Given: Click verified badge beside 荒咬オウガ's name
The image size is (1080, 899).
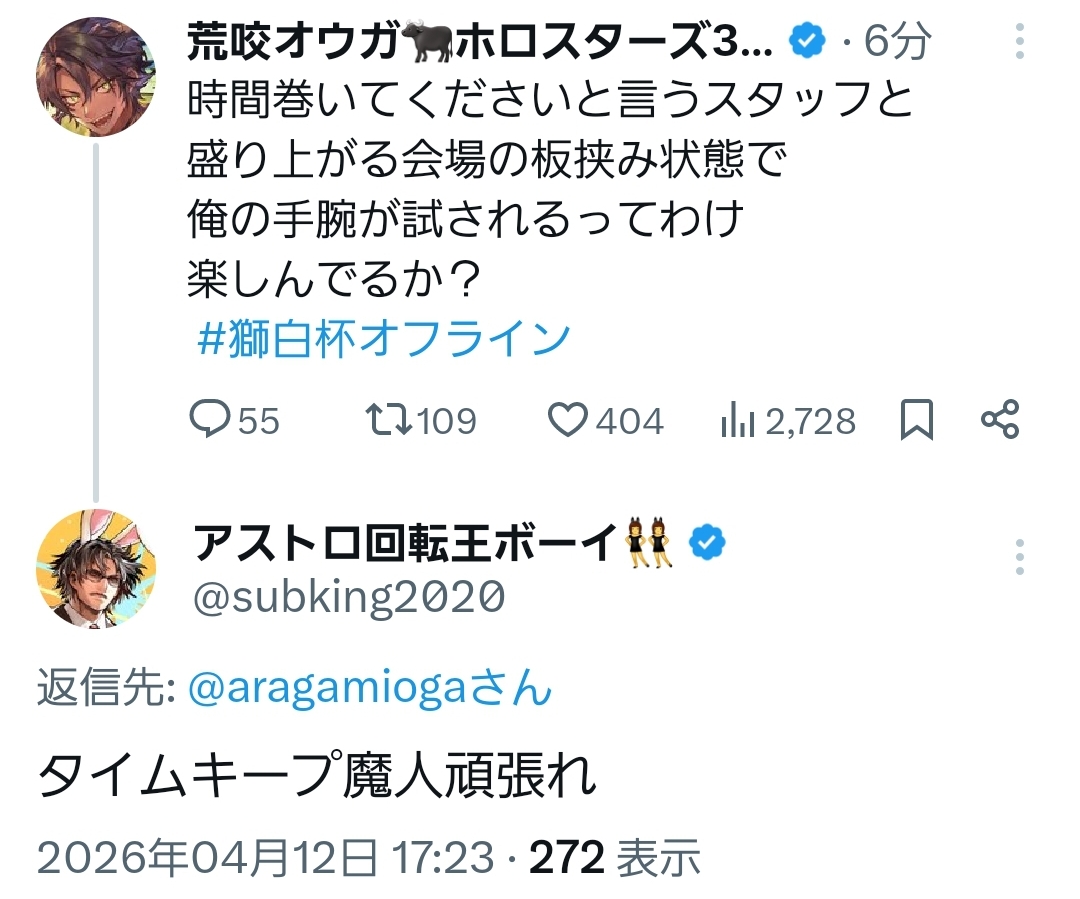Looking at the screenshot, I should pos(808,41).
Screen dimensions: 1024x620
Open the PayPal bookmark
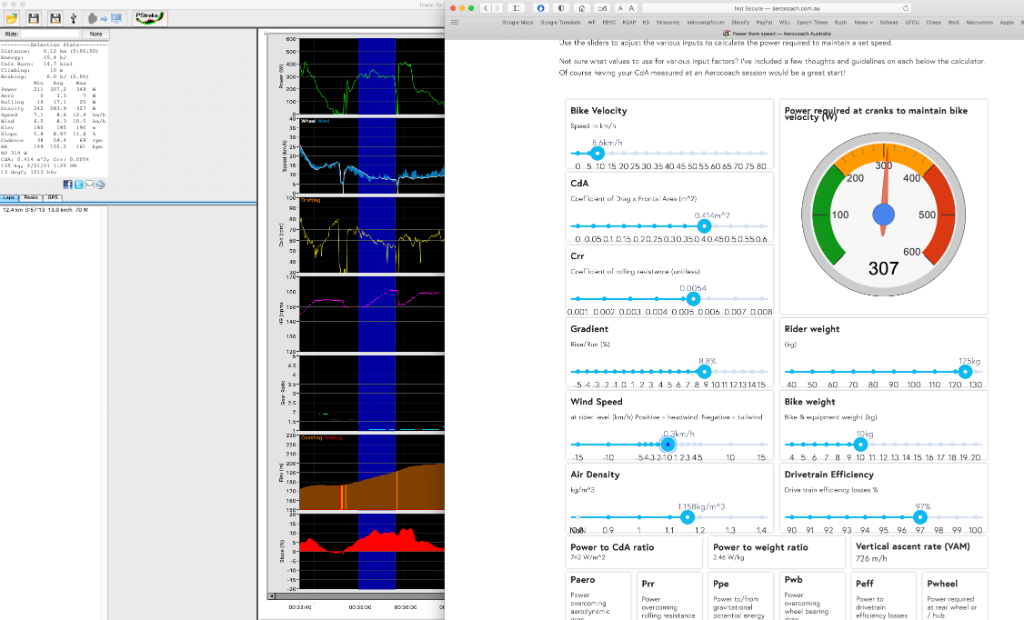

==*==

■ What this task involves ■
Retype all of the material above exactly; the pictures stay out.

■ Answer ■
Given: Click verified badge beside 荒咬オウガ's name
The image size is (1080, 899).
Looking at the screenshot, I should pos(808,41).
Screen dimensions: 1024x620
Open the PayPal bookmark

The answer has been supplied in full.